Pete Watson
Cyber threats are the number one concern for the Top 100 UK law firms, according to PwC’s Law Firms’ Survey 2024, with concern increasing from the previous year’s study. 90% of respondents from the Top 100 were either extremely or somewhat concerned that cyber will impact future growth ambitions over the next two years (up from 85% in 2023).
The report also found that cyber security expenditure is increasing significantly among the Top 50 firms but not in the Top 50-100 category, which reported a slight reduction.
The concern among firms is resounding. However, in terms of practice, there appears to be a widening gap between the very top firms and others.

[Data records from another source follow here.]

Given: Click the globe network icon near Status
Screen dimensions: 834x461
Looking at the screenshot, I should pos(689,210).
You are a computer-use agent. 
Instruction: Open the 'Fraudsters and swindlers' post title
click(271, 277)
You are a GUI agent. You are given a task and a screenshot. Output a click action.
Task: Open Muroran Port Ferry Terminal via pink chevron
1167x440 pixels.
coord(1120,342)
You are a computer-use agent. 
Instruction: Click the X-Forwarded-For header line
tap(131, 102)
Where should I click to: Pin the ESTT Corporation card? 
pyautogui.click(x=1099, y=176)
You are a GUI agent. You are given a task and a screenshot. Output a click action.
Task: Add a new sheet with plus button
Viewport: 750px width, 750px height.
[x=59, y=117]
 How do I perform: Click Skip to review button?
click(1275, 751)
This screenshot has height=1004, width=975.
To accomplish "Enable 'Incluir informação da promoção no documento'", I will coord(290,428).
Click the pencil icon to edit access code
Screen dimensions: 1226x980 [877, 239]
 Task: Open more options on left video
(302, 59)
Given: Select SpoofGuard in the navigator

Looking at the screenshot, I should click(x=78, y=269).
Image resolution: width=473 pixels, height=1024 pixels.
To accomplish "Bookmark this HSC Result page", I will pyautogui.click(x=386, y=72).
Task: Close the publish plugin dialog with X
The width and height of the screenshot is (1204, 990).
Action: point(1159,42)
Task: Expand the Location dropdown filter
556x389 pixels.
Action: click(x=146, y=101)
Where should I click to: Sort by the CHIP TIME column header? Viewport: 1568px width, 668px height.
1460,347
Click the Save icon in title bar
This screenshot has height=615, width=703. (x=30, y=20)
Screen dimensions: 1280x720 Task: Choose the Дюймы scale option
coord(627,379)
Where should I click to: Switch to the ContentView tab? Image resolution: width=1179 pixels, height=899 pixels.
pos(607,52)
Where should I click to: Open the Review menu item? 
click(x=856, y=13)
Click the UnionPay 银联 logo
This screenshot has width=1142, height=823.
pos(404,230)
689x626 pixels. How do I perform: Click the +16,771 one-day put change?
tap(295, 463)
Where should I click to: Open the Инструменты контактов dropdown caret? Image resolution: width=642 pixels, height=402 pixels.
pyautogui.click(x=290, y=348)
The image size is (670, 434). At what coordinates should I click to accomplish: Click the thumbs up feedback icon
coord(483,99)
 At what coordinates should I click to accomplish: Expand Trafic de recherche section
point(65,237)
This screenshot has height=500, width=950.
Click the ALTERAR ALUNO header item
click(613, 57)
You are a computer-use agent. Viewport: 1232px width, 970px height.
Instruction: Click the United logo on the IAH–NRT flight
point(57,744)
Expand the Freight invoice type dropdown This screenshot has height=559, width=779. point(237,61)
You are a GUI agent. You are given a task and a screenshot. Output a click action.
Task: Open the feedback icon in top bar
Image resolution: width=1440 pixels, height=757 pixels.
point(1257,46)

This is a worrying trend, which can only end badly for firms failing to keep up with the pace of evolving defence mechanisms. But what are the top firms investing in to protect their growth ambitions?
Atlas Cloud performed the industry’s largest cyber security audit earlier this year – assessing over 5,000 UK firms. As Atlas Cloud’s CEO, I’m well-placed to answer that question.
Keeping up with the Jones’
Forward-thinking firms in 2024 are shunning traditional antivirus (or AV) solutions on devices in favour of Endpoint Detection and Response (EDR).
They’re doing this to mitigate a significant threat window that attackers have. AV is limited to finding known threats stored on devices during periodic scans (around once per week). That means AV can only mitigate threats that have been previously successful and can only find them based on the scan schedule. That gives attackers a big window to execute an attack without being noticed.
EDR mitigates this risk, reducing that window from weeks to almost instantaneous.
The AV-superseding technology works in real time across your entire network to flag anomalies of any kind. To put it another way, AV looks for files of a specific pattern, known to have caused an exploit; EDR looks for changes across the network and flags them for assessment. It means threats don’t have to be known before they can be flagged, and that finding threats isn’t limited to a weekly scan schedule plus threats don’t just have to be stored on a device to be found.
In a world where file storage is now predominantly cloud-based, that last point is crucial. AV can’t do anything about files stored in OneDrive or SaaS until a user tries to access it with their device.
EDR requires an IT team to investigate alerts; but with AI-powered triage already prevalent, it’s not erroneous or costly.
Has your firm considered ditching AV yet?